La BNS au pied du mur : le franc fort réveille-t-il le spectre des taux négatifs ?
Le franc suisse traverse une période de force exceptionnelle qui place la Banque nationale suisse (BNS) dans une situation délicate. Avec une monnaie qui s’apprécie de près de 11% face au dollar cette année et des prix qui commencent à baisser, la perspective d’un retour aux taux d’intérêt négatifs devient une hypothèse sérieuse. Une situation que beaucoup espéraient révolue après l’abandon de cette politique par la plupart des banques centrales.
Pour comprendre l’enjeu, rappelons le principe : avec des taux négatifs, les banques paient pour déposer leur argent à la banque centrale au lieu de recevoir des intérêts. Un mécanisme contre-intuitif destiné à stimuler l’économie en encourageant les prêts plutôt que l’épargne.

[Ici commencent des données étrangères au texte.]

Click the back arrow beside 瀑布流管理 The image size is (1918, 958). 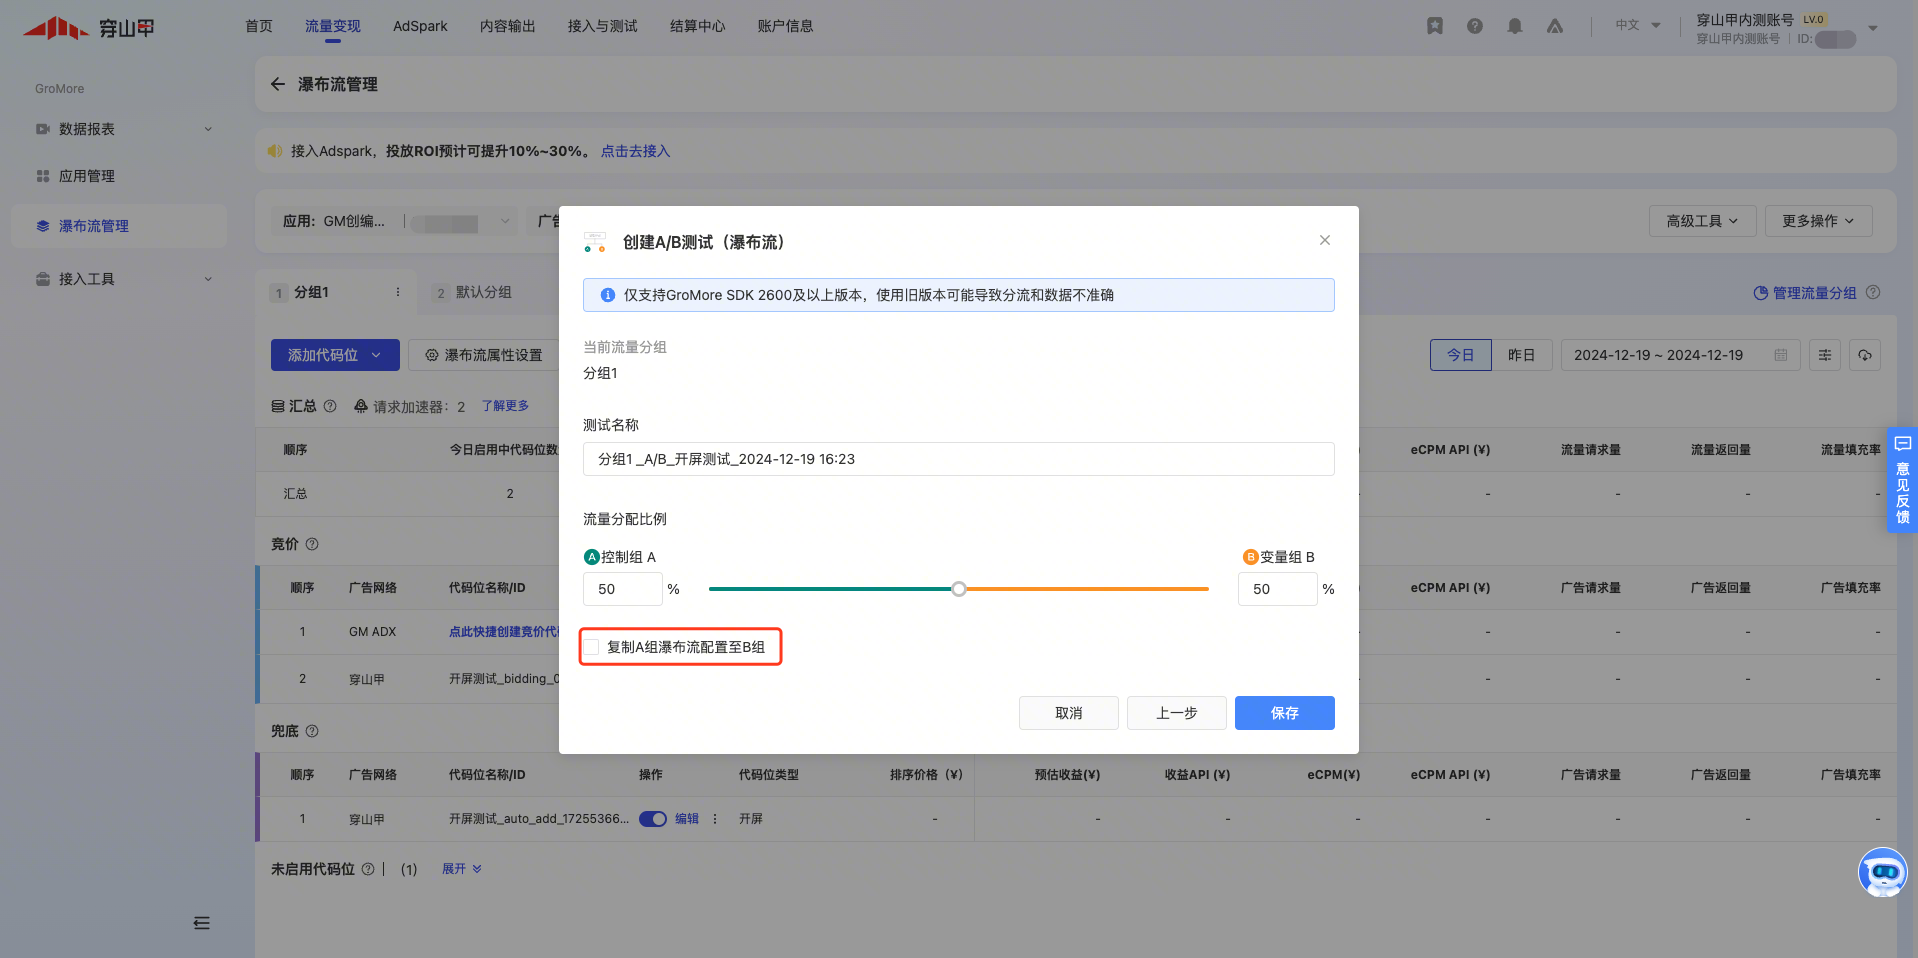tap(278, 84)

Pourquoi un franc fort pose-t-il problème ?
L’appréciation du franc suisse déclenche un mécanisme économique bien connu. Quand la monnaie se renforce, les exportations suisses deviennent plus chères pour les acheteurs étrangers, ce qui pénalise les entreprises du pays. Parallèlement, les importations coûtent moins cher, faisant baisser les prix intérieurs et créant un risque de déflation.

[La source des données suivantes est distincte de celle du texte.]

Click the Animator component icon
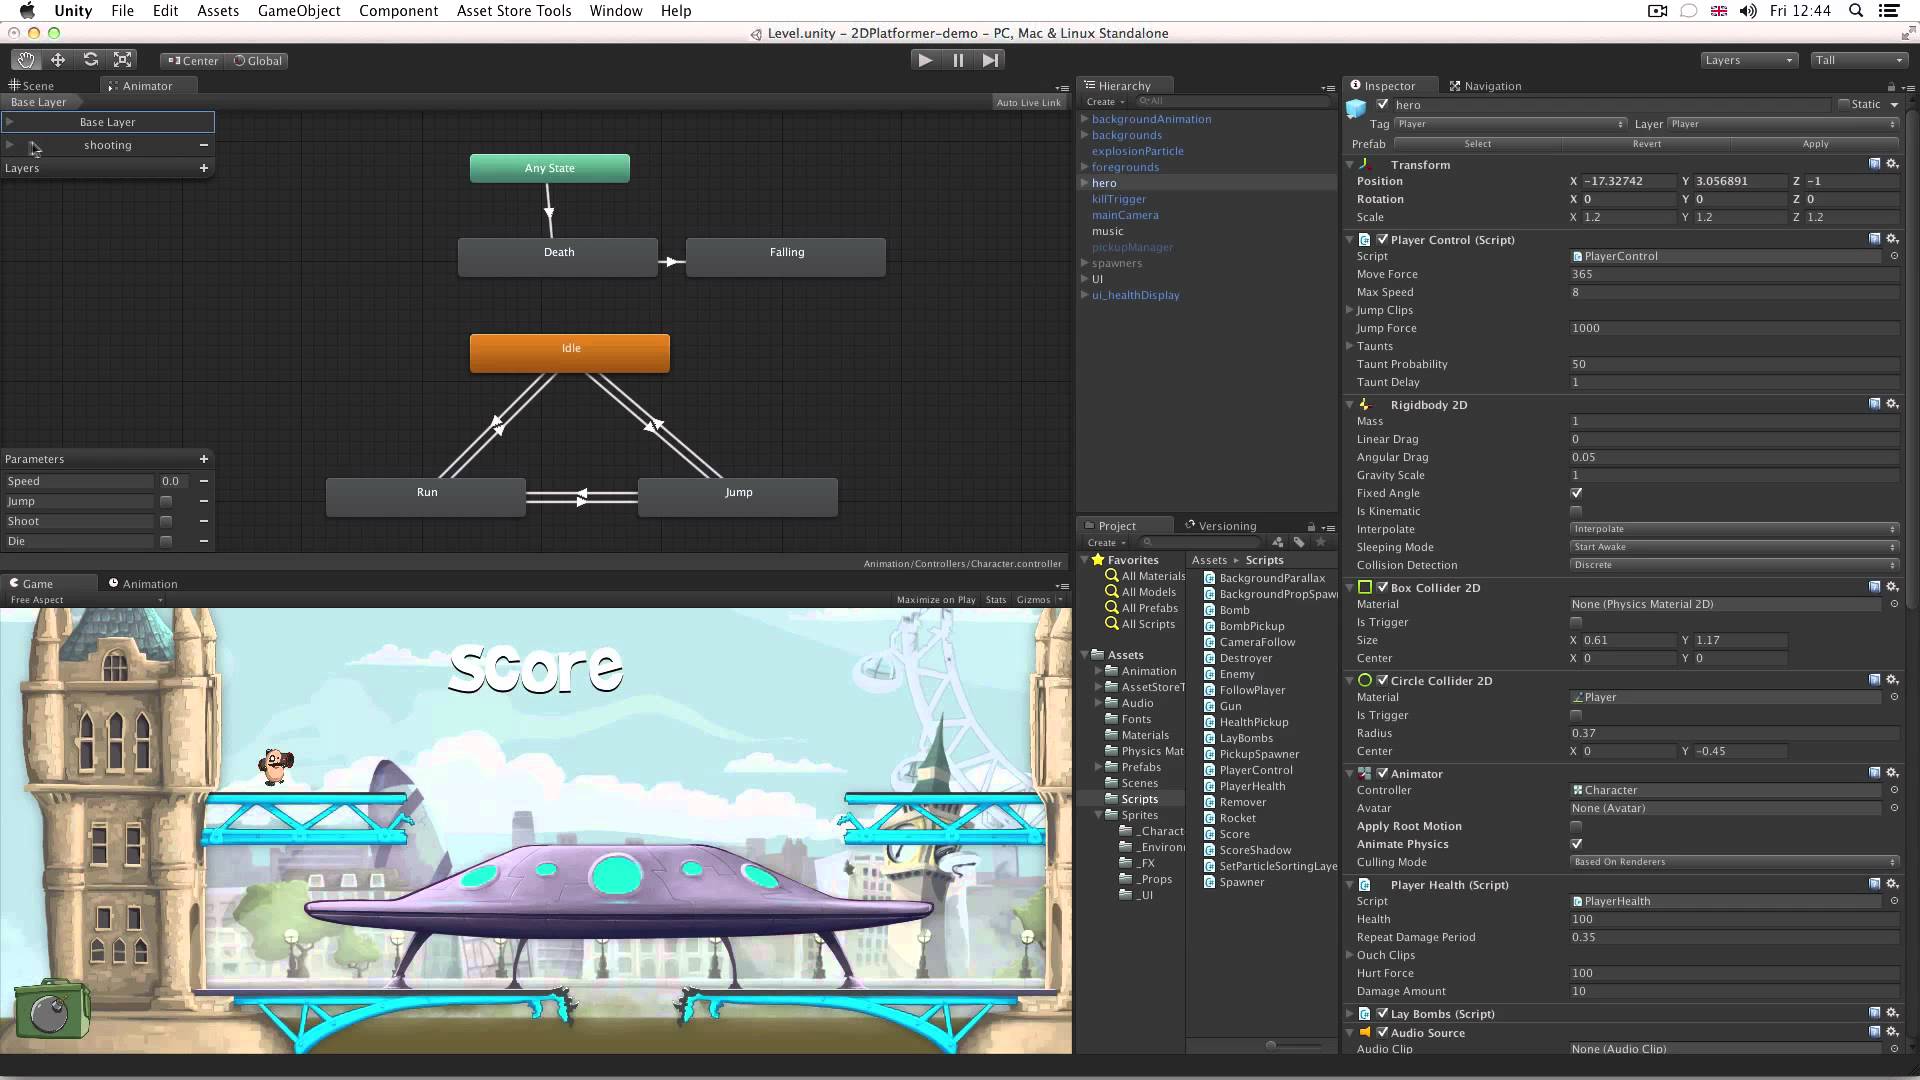Screen dimensions: 1920x1080 point(1365,773)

Cette situation frappe particulièrement les secteurs phares de l’économie suisse : l’industrie, l’horlogerie et le tourisme. Pour une économie largement tournée vers l’exportation, cette perte de compétitivité représente un défi majeur que la BNS doit adresser.
L’administration américaine complique la donne en surveillant de près les interventions monétaires suisses. Washington surveille désormais la Suisse pour s’assurer qu’elle ne manipule pas artificiellement sa monnaie, limitant ainsi les options d’intervention directe de la BNS sur le marché des changes.

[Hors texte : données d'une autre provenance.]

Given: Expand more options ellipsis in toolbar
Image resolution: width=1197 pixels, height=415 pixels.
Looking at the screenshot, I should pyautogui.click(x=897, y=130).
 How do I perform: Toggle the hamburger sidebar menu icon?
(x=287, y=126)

Des options limitées pour la BNS
Martin Schlegel, nouveau président de la BNS, dispose de moins en moins d’outils conventionnels. Avec des taux directeurs déjà très bas à 0,25%, la marge de manœuvre s’amenuise rapidement. L’intervention directe sur les marchés des changes, qui consiste à vendre massivement du franc pour en faire baisser la valeur, reste possible mais attire l’attention critique des États-Unis.
Le retour aux taux négatifs représente donc l’option de dernier recours. Mais cette solution comporte des risques importants : elle pénalise les revenus des épargnants, comprime les marges des banques et peut alimenter des bulles spéculatives, notamment dans l’immobilier.
Impact concret pour les entreprises et les particuliers
Pour les dirigeants d’entreprises opérant entre la France et la Suisse, ces évolutions imposent une gestion plus sophistiquée des risques de change. Les coûts deviennent moins prévisibles et les stratégies de couverture doivent être adaptées à un environnement monétaire instable.
Les particuliers frontaliers subissent également ces fluctuations dans leur quotidien, que ce soit pour leurs revenus, leurs achats transfrontaliers ou leurs investissements.
L’isolement relatif de la politique monétaire suisse par rapport à ses voisins européens risque d’amplifier ces tensions. Alors que la BCE maintient ses taux à des niveaux plus élevés, la divergence monétaire pourrait accentuer la pression sur le franc et pousser inexorablement la BNS vers des mesures exceptionnelles qu’elle préférerait éviter.